I had occasion a couple of days ago to try to block-copy a very large
filesystem from a xen dom0 to another machine across a fast local network.

I tried this:

sysctl -w kern.sbmax=10000000
sysctl -w net.inet.tcp.sendbuf_auto=0
dd if=/dev/rsd0g bs=1048576 | ttcp -t -b 2097152 -l 131072 -fm -p 9001 172.0.0.1

On the far end, I had simply the corresponding ttcp -r job (with corresponding
socket/tcp sysctls in place) redirected to a file.

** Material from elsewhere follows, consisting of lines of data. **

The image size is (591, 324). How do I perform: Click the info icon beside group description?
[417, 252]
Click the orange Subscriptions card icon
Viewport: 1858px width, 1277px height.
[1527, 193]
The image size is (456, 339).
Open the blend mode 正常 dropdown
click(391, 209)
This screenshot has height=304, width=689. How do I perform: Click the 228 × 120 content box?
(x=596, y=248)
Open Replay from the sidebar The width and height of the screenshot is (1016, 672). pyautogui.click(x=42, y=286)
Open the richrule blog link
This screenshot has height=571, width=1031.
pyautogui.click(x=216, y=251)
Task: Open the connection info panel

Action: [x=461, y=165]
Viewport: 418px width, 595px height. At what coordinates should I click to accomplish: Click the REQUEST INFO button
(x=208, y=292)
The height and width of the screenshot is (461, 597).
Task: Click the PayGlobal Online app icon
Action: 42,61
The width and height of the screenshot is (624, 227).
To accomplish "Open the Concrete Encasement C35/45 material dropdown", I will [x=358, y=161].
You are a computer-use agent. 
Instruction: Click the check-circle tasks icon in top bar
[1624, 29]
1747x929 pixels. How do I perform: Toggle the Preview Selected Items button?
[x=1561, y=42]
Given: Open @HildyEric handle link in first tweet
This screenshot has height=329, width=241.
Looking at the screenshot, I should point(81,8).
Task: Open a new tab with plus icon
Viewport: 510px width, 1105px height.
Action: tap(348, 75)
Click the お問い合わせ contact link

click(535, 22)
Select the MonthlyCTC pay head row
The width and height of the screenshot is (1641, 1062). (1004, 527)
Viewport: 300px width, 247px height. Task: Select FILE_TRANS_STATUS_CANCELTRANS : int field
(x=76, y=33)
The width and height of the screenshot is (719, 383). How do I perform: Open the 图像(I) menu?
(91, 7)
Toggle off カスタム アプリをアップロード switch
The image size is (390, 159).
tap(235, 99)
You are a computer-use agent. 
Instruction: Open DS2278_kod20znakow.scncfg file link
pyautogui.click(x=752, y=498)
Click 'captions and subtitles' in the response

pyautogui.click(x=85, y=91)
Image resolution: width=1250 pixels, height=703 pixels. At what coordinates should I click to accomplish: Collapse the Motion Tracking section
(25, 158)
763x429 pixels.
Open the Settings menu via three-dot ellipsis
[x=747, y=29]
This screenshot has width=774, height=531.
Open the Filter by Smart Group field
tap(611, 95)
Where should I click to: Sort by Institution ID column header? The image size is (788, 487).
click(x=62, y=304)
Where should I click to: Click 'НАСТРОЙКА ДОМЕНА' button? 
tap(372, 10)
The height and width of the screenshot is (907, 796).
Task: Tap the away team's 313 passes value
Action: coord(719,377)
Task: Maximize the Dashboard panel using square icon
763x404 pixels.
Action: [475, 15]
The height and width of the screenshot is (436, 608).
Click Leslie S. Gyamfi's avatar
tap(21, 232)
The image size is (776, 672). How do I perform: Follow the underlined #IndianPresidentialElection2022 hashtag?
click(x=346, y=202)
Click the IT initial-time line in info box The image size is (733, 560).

The underlying hardware is a RAID5 of 300GB SAS drives on an Areca 1680.
The Ethernet controller in use is a 'wm'.  All supported offload functionality
is turned on (turning it off just slows things down).

Shockingly, I saw the system go to 0% idle time, with 45-55% "Interrupt"
and the rest "System".  Interrupts per second were a comparatively low 1500,
about 500 disk and 1000 network.  Throughput was horrible -- about 35MB/sec.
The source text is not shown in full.